» **TASK OBJECTIVE**: After locating the line with "Click the sort arrow above net worth" in the entries below, set down exactly that line and each one after it to the end, skipping pictures.
§ §
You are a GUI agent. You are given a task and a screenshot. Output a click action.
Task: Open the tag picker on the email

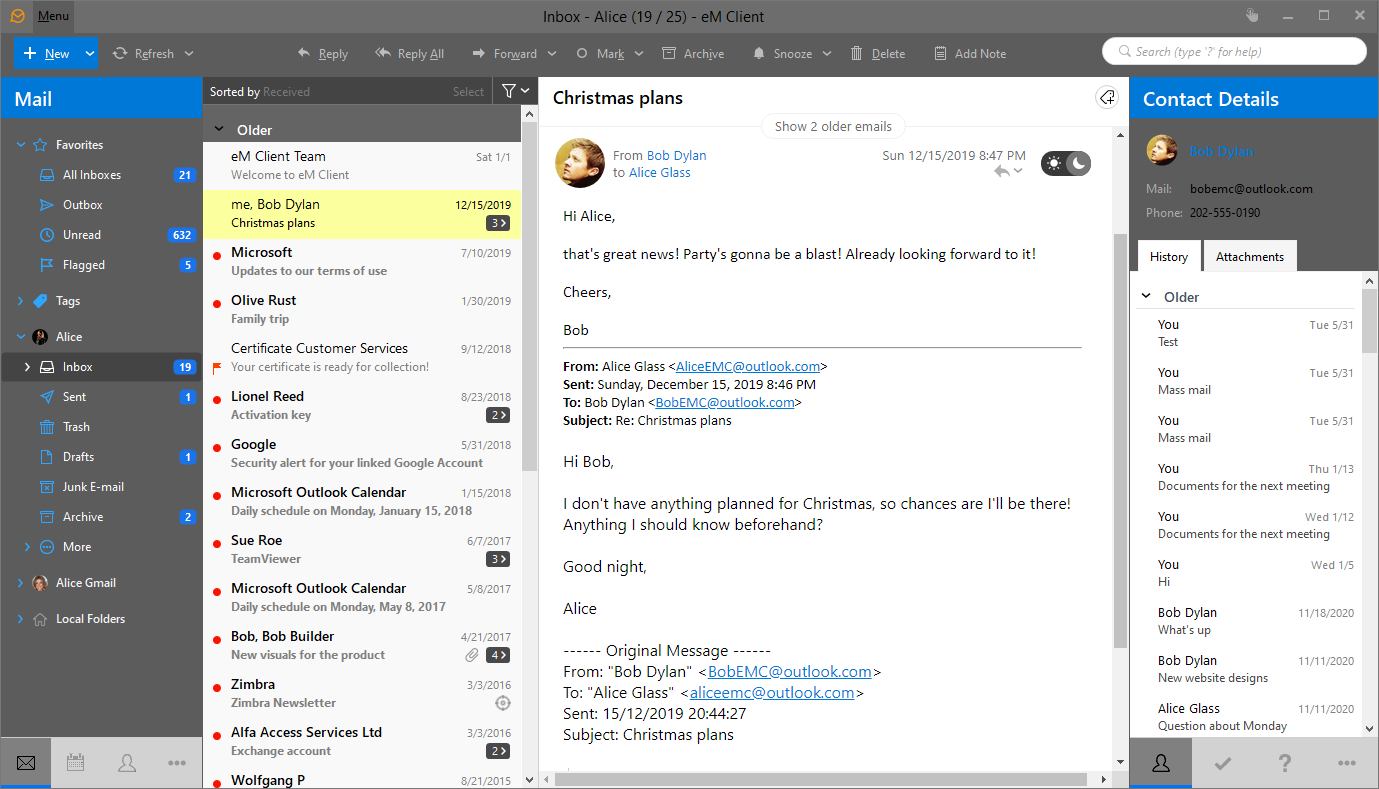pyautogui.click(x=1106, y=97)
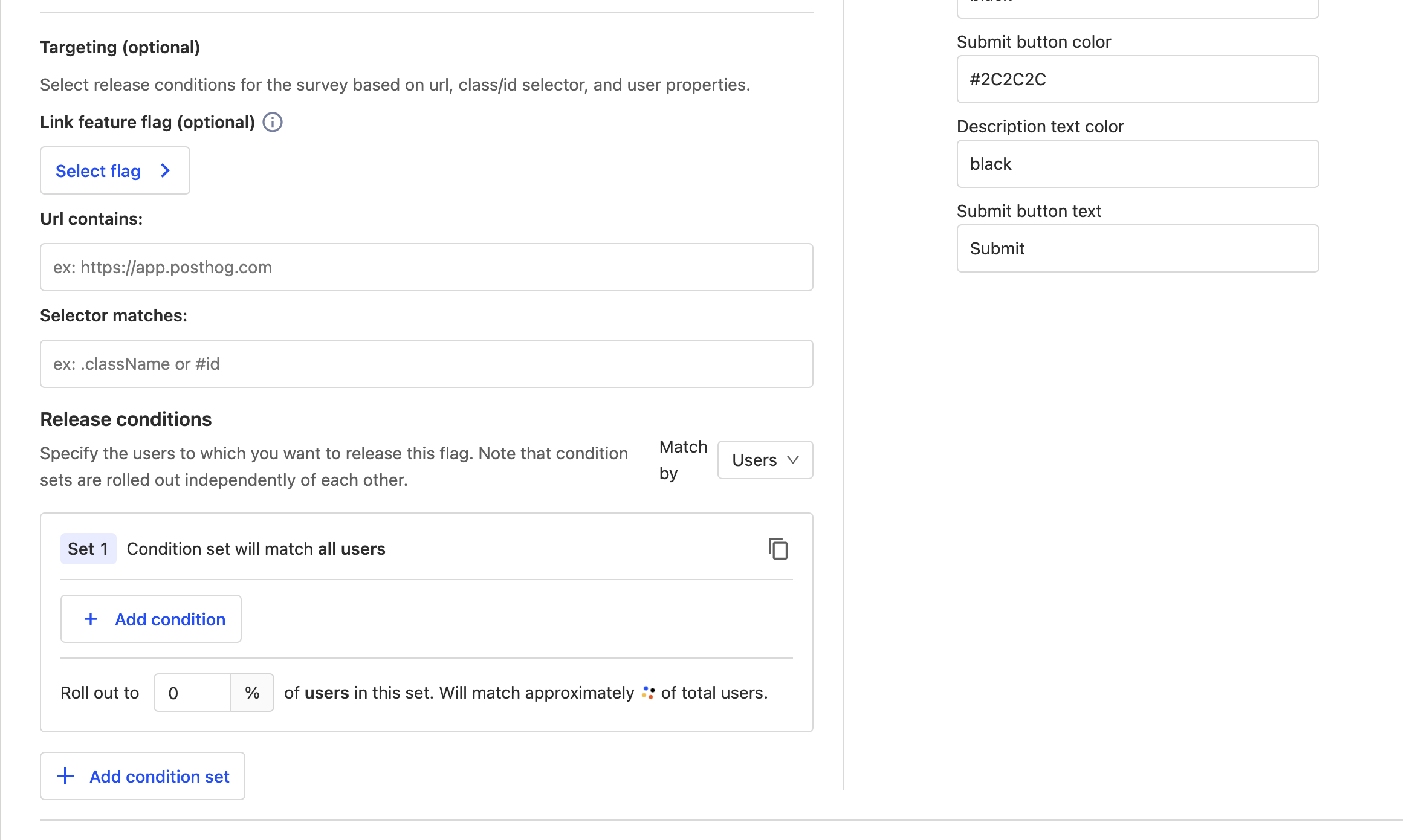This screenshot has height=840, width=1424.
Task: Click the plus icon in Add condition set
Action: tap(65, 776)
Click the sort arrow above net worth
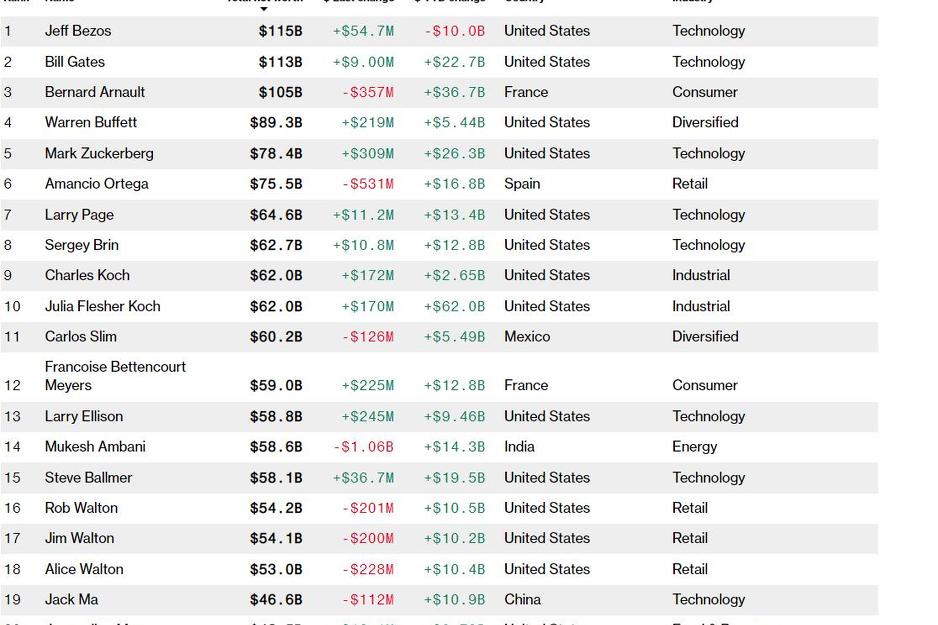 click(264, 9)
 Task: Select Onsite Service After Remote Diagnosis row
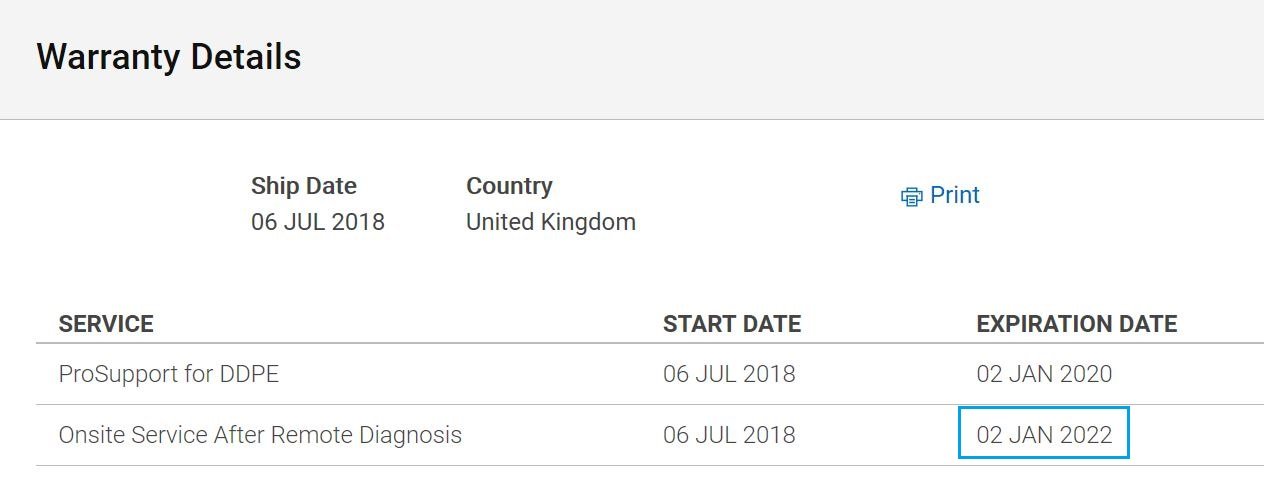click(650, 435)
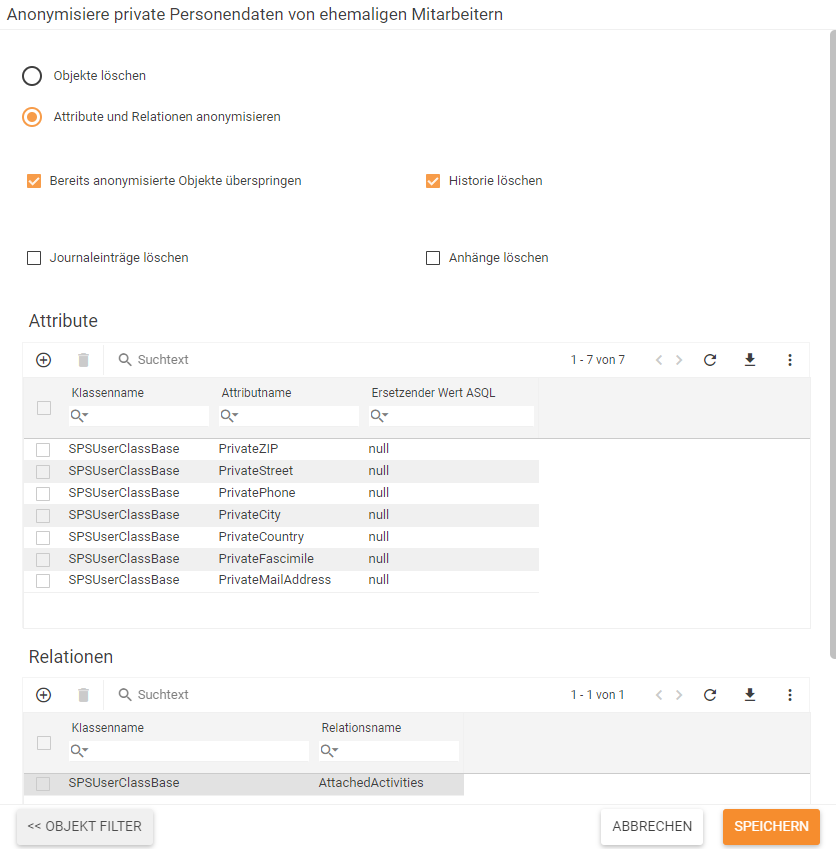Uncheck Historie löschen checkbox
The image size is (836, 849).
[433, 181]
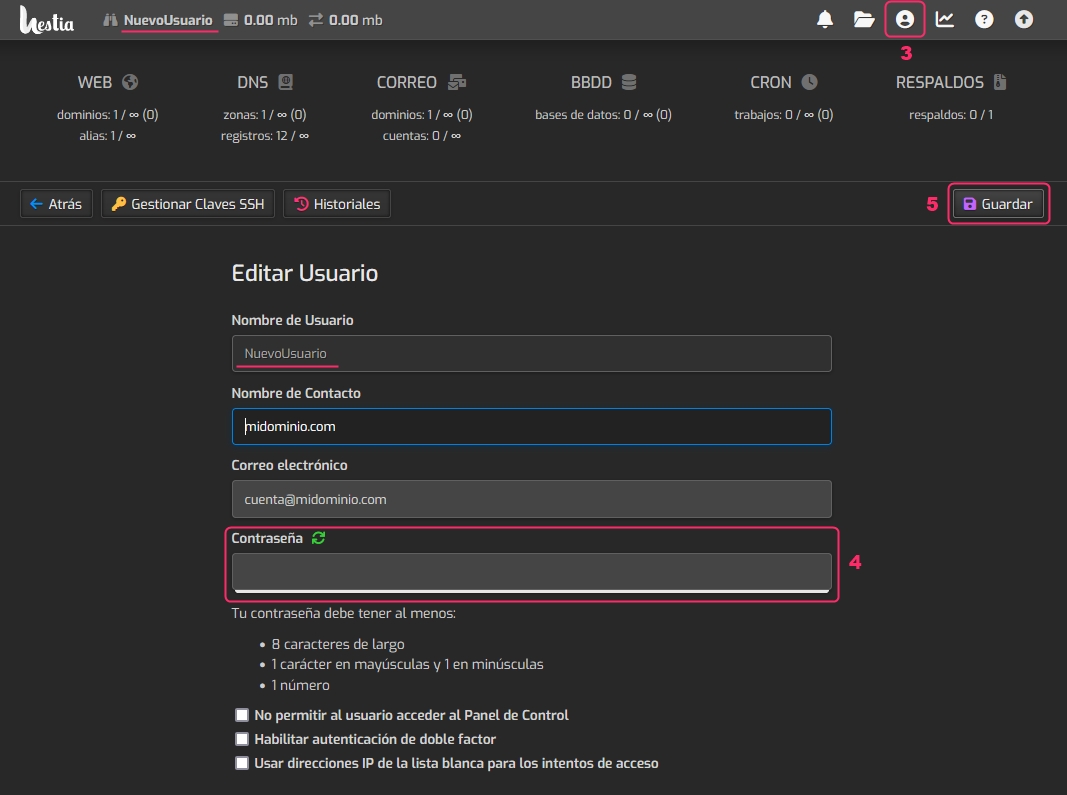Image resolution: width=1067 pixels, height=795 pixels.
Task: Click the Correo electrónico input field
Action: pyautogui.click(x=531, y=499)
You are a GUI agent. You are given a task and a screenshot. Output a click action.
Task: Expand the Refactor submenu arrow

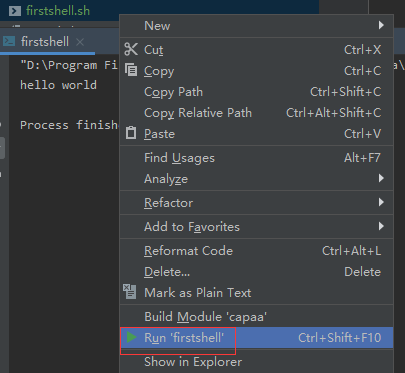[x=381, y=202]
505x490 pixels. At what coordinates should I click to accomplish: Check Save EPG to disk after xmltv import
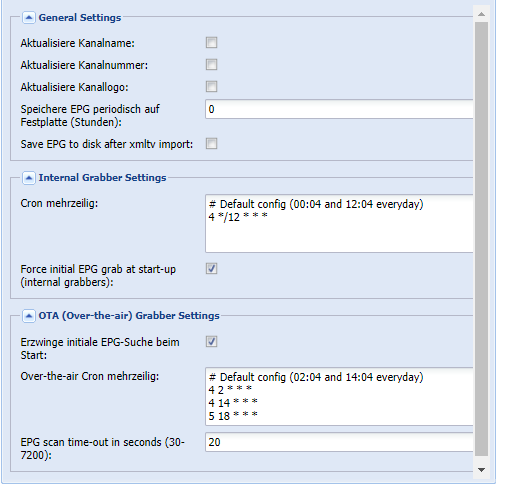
§ §
» **ANSWER SECTION**:
Click the sort arrow above net worth
 click(264, 9)
 Task: Select Onsite Service After Remote Diagnosis row
click(650, 435)
Uncheck Historie löschen checkbox
The image size is (836, 849).
[433, 181]
Image resolution: width=1067 pixels, height=795 pixels.
Task: Click the Correo electrónico input field
Action: pyautogui.click(x=531, y=499)
You are a GUI agent. You are given a task and a screenshot. Output a click action.
Task: Expand the Refactor submenu arrow

[x=381, y=202]
505x490 pixels. At what coordinates should I click to accomplish: Check Save EPG to disk after xmltv import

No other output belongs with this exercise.